• _Assignment_
Check every line below for the word "computer" and copy each one that has it.

• _Records provided_
==============================
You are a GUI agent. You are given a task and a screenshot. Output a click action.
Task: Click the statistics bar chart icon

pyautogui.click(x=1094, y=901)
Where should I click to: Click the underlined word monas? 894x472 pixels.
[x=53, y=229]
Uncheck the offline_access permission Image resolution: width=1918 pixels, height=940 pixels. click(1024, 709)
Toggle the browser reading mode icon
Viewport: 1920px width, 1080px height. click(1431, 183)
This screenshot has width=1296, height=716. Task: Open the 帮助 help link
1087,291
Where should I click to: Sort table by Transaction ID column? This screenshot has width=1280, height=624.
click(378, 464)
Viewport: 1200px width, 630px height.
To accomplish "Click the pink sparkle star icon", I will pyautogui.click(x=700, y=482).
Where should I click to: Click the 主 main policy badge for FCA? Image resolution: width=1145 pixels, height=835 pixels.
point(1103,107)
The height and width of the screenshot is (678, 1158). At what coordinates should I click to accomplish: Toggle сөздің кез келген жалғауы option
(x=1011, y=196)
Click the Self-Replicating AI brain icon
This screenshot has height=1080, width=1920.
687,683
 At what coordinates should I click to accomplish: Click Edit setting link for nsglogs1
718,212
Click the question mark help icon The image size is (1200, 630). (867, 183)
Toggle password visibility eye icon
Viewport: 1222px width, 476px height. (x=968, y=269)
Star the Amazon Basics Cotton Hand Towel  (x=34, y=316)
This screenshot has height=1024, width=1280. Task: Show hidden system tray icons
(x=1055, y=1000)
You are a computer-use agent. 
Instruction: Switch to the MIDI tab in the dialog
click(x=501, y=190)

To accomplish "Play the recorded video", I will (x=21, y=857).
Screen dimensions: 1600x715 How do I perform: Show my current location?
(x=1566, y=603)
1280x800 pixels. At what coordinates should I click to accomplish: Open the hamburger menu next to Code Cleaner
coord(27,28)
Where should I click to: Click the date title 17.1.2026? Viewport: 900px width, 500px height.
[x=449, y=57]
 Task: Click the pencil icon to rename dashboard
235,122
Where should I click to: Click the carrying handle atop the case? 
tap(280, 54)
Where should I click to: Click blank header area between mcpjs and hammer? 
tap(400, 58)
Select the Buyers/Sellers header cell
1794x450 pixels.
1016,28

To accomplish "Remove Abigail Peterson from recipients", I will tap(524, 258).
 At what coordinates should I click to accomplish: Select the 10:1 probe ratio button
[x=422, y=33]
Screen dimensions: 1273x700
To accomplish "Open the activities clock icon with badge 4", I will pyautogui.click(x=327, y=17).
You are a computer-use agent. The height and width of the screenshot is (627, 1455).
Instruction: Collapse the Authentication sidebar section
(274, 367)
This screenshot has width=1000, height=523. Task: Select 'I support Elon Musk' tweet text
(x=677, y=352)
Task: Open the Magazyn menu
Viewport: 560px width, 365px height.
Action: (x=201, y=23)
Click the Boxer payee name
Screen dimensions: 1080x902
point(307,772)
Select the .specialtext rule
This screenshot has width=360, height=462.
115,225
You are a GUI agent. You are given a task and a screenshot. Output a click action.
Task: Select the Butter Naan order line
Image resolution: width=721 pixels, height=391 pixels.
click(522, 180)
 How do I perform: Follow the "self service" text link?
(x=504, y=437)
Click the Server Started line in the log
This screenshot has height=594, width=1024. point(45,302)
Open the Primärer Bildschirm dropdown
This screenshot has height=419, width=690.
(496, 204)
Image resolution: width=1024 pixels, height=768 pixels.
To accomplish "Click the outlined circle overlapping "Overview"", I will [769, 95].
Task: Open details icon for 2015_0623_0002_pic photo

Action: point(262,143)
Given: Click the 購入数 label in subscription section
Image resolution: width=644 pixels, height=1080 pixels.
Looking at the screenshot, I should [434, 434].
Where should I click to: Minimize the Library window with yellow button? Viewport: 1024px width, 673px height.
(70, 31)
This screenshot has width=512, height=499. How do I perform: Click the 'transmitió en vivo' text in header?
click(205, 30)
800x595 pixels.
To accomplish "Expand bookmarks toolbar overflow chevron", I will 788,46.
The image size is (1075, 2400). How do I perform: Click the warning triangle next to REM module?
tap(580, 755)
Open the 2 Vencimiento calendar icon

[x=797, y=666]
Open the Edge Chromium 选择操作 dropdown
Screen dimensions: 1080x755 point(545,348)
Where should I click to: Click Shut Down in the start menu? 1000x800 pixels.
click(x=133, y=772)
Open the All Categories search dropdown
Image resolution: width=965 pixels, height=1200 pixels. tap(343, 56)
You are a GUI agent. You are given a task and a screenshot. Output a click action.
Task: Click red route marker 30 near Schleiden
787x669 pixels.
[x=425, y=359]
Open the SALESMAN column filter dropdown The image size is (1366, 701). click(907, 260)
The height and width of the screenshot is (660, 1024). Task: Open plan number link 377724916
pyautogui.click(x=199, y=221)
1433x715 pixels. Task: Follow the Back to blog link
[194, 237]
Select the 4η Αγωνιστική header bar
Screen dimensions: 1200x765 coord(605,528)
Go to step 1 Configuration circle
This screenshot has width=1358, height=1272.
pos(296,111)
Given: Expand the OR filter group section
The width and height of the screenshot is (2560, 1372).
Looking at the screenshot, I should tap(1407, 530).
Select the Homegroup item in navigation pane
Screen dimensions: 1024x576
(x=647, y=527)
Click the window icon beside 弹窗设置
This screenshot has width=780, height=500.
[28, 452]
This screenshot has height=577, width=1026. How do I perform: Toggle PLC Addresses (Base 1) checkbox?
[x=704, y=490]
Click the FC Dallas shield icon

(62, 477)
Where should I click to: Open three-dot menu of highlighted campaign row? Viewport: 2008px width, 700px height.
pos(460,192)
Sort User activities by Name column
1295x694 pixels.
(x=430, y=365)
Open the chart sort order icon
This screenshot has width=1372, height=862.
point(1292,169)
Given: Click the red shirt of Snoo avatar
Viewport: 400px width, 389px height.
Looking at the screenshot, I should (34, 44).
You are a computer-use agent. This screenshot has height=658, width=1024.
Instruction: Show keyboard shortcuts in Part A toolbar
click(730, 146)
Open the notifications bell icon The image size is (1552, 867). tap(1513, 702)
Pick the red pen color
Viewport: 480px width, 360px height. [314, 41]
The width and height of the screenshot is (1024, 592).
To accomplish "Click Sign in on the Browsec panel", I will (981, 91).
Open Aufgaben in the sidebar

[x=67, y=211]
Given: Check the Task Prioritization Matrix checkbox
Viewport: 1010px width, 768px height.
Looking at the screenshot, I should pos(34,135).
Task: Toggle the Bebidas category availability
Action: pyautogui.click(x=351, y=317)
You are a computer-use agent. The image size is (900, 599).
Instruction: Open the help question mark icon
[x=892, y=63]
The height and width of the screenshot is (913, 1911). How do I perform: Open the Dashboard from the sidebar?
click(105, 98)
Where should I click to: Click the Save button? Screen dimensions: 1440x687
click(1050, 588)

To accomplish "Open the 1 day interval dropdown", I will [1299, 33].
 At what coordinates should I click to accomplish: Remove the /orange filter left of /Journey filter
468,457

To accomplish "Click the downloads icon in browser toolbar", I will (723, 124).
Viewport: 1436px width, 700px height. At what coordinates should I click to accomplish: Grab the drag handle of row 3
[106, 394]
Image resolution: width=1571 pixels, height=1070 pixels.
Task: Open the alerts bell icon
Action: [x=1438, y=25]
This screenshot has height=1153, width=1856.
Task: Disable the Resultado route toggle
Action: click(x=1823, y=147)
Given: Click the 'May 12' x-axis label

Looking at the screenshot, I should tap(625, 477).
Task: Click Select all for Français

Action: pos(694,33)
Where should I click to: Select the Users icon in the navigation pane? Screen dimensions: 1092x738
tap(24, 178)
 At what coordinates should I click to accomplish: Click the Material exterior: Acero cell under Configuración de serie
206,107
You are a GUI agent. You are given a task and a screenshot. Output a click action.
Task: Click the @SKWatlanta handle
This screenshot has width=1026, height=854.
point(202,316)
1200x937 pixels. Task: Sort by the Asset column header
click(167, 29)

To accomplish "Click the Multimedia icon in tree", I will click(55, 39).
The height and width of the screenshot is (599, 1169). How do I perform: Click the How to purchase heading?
==============================
• _Answer box_
You are a computer-use agent. 
You are a computer-use agent. The height and width of the screenshot is (627, 1455).
You are a computer-use agent. This screenshot has height=658, width=1024.
You are a computer-use agent. The image size is (900, 599).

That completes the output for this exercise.